A diferencia de sus vecinos Siria e Irak, claros perdedores en el reparto de los caudales de la cuenca del Tigris-Éufrates, Turquía parece cómoda con el status quo de las aguas de la región. Este país parte no solo de una ventaja geográfica –ambos ríos nacen en territorio turco–, sino también económica y militar. Además, Ankara siempre ha dejado claro que el agua es una cuestión de soberanía: “Siria e Irak no pueden reclamar los ríos de Turquía de la misma manera que Turquía no puede reclamar su petróleo […] Los recursos hídricos son de Turquía, el petróleo es de ellos. Nosotros no les pedimos que compartan su petróleo, ellos no pueden decirnos que compartamos nuestras aguas”, dijo el ex presidente turco Suleyman Demirel en 1992.
Aunque los últimos años Turquía, Siria e Irak se mostraron más proclives a impulsar la cooperación sobre las aguas de la cuenca del Tigris-Éufrates, la realidad es que los resultados han sido escasos. Estos países no han sido capaces de alcanzar ningún tipo de acuerdo regional –sí existen algunos acuerdo bilaterales–, algo imprescindible para acabar con las tensiones y las desconfianza relacionadas con el agua.
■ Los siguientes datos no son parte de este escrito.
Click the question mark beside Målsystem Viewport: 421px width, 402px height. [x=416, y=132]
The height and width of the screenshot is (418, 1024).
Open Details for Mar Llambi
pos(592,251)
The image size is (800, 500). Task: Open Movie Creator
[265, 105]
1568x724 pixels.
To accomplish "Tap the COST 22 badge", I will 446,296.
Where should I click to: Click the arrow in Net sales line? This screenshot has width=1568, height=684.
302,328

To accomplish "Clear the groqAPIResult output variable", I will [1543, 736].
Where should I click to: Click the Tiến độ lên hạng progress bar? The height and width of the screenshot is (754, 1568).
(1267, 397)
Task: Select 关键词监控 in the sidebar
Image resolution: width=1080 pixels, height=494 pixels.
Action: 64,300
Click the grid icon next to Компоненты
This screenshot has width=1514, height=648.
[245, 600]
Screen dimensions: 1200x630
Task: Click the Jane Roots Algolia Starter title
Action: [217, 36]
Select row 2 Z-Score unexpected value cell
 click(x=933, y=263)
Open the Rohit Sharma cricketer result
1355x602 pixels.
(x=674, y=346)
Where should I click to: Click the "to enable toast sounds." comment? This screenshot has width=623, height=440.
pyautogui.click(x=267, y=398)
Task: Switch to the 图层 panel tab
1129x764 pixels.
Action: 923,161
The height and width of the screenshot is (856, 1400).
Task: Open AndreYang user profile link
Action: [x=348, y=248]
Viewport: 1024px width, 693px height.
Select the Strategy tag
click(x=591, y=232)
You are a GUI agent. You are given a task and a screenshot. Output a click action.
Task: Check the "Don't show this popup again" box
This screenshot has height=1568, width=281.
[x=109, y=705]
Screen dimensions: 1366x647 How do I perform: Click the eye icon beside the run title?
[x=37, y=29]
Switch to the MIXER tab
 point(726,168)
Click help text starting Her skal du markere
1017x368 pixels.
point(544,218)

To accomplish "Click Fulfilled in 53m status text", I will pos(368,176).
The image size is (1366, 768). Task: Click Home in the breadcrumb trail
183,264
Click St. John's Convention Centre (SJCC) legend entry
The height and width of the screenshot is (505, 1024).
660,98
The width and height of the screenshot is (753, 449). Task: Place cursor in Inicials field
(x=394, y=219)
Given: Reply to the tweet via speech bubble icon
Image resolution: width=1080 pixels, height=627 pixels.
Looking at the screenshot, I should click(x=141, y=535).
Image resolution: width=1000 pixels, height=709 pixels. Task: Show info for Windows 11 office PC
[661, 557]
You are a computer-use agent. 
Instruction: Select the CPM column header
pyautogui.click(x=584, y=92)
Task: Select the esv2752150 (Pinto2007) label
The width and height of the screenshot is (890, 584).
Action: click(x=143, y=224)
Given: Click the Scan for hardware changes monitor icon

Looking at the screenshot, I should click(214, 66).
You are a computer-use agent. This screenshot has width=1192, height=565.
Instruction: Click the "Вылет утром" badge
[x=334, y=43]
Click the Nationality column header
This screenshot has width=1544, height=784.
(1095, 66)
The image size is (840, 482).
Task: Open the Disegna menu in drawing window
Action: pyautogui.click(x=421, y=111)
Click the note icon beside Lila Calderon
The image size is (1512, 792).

Proyectos unilaterales como el turco GAP –configurado por 22 presas, 19 centrales eléctricas y un extenso sistema de irrigación– han seguido adelante, a pesar de las continuas quejas de Damasco y Bagdad. De este modo, se han ignorando las repercusiones que tiene este proyecto para sirios e iraquíes, así como las sensibilidades de comunidades, dentro del propio territorio turco, que se verán fuertemente afectadas económica y socialmente por GAP, como es el caso de Hasankeyf, una ciudad de mayoría kurda al sur de Turquía que será inundada para dar paso a la presa Ilisu. Ankara defiende su postura de modo rotundo frente a los detractores de GAP: el país necesita a toda costa este proyecto para desarrollar el sureste del país, más pobre que el resto de Turquía, así como para satisfacer el creciente consumo nacional eléctrico.
Existen ideas para optimizar la gestión de los recursos en la región, coordinar políticas y hacer del agua un instrumento de colaboración en vez de tensión. Pero, por el momento, la cruenta guerra civil en Siria, la frágil situación en Irak y una Turquía con muy pocos incentivos para promover el diálogo hacen que la cooperación en materia de agua en la región parezca más lejana que nunca, casi una quimera. Sin embargo, puede que un día Siria e Irak se recuperen de sus conflictos. ¿Qué pasará entonces? Los resentimientos hacia la política unilateral turca permanecerán intactos y la escasez de agua podría ser más grave que nunca.